It was the lovely and talented Edna O'Brien of this East Clare parish who popularized the rural reality that August is a wicked month.
I reside today next door to the secondary school in Killaloe and was passing the gates a few August afternoons ago on the day the students there were collecting the crucially important results of their Leaving Certificate examinations.
Those many of you who were born and raised in Ireland know just how huge in a teenage life those Leaving Certificate results are for those involved. That afternoon, when you are 18 years old or thereabouts, seems to dictate the entire course of your life thereafter.
Inside the gates of the school, as I passed, excited gaggles of students were loudly celebrating their results. There were cheers and hugs and an atmosphere of high excitement.
Out of the gaggle though, striding towards me with a grim face and an envelope crumpled up in his hand, came a strong young lad who was clearly not celebrating at all.
I was tempted to stop him as he came upon me and tell him the story about the Mayo lad we will call Tim Dalton here, but thought better of it and stepped aside as he passed. August is indeed a wicked month for rural youngsters but, as he left me behind, I thought not of Edna O'Brien but of the Mayo lad we will call Tim Dalton.
Maybe the young lad will read this somewhere sometime in the future. I hope he does.
Tim Dalton from north Mayo suffered sore through his years in secondary school and would not have known until manhood exactly why his maths teacher in the college so disliked and humiliated him about every day. It was true he was not the brightest lad in his Leaving Certificate class, but that did not fully reveal why the teacher so disliked him.
This was the era of corporal punishment in classrooms, more than 30 years ago now,
and the whole class could see how much the teacher enjoyed inflicting the heaviest slaps possible on Dalton's palms at every opportunity. They also heard how often that teacher declared that Dalton would always be a failure.
When the others in the class were teachers and doctors, said the teacher, Dalton the dud would be lucky to get a job sweeping the streets on rainy days. And so on and so forth.
Dalton did indeed fare poorly in his Leaving Certificate examination. The results were delivered to him by that same teacher who made snide remarks as he did so.
Dalton would have walked out the gates with the same face as the young lad I met last week. Those many amongst you who are Irish born know exactly how vital a life watershed the so-called Leaving has always been.
Pass well, with sufficient points, and there is entry to university. Fail and your world is dark indeed when you are a teenager.
I mentioned here before a ballad I wrote about the exam some years ago. It is called simply “The Leaving,” and my great friend Mai Hernon the balladeer does the classic version of it over there.

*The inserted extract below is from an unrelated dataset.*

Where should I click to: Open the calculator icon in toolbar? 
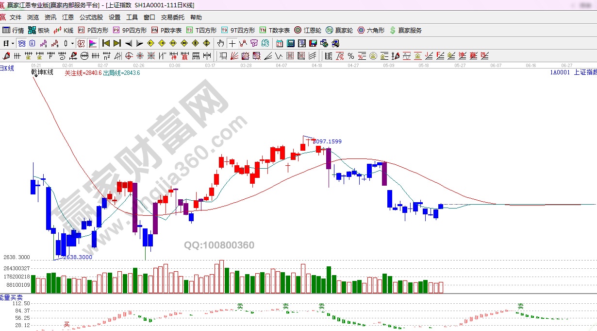(290, 43)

The punchlines of the chorus are: For those that teach the youth don't teach them all the truth/ When the Leaving is over/The Leaving is just begun.”
And that is the life truth.
Those who achieve good results and qualify for university education will have to leave their childhood homes within weeks to go to the cities where the Irish universities are located.

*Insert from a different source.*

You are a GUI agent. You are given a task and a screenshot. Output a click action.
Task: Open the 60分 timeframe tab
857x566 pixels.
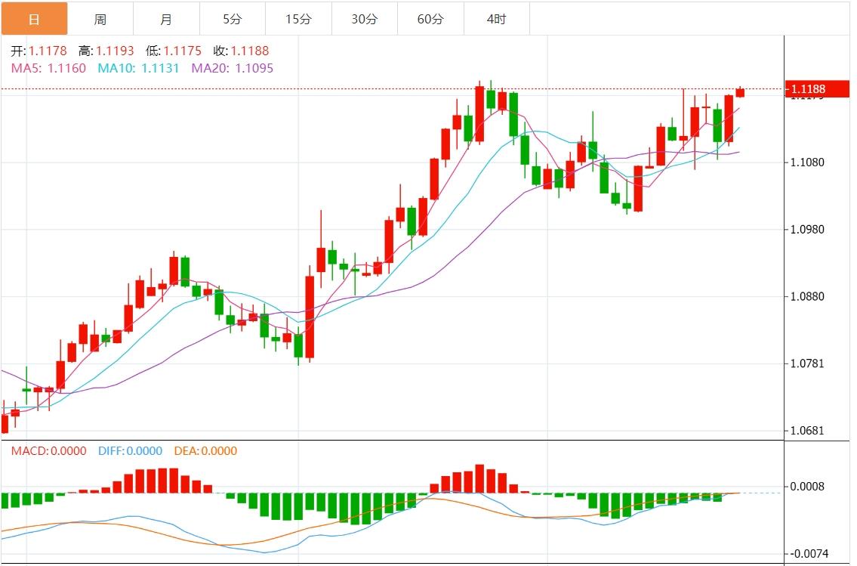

And those, like Tim Dalton, who do not fare so well, very often find themselves not just leaving their family homes but also leaving Ireland in a drive to find a career in the far-flung diaspora.

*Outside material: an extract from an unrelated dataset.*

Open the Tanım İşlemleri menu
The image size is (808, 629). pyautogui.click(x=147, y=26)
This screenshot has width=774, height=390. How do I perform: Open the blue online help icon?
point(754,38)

Tim went to Manchester to work with an uncle on the building sites. He was a great worker with a good business brain.
Inside six years he returned home to Mayo to marry his childhood sweetheart, with whom he had always retained contact, with a few shillings in his pocket. It was at the time when Irish local authorities were just beginning to hand over refuse collection services to private companies.
Well ahead of the posse, our Tim Dalton bought a truck, launched a cheap and reliable refuse collection service, expanded his services about every six months, and, within three years, had a fleet of refuse collection and recycling trucks on the roads of the whole region. He was a genuine millionaire before he was 30 years old, much wealthier than the brightest of his Leaving Certificate class colleagues who had qualified to enter the professions.
About 15 years ago this year that class had a reunion function. Tim Dalton, as its most successful member in life terms, actually sponsored the reunion and paid for the dinner in the local hotel.
By then he had learned that the teacher had disliked him so much because his mother, as a young village girl, had spurned the teacher's courting advances to marry Tim's farmer father. There were speeches, of course, after dinner and Tim, when he spoke, warmly thanked his old teacher for giving him such good advice during his schooldays.
Said Tim, "He always told me that I would be sweeping the streets and that is what put the idea in my head in the first place. And he hammered common sense into me about every day as all of you know!"
The old teacher was present. He did not make any speech that evening.
And the loudest applause of the entire event was for Tim Dalton.
I love that true story. The Leaving, as we call it here at home, is more the end of the beginning of life than the beginning of the end.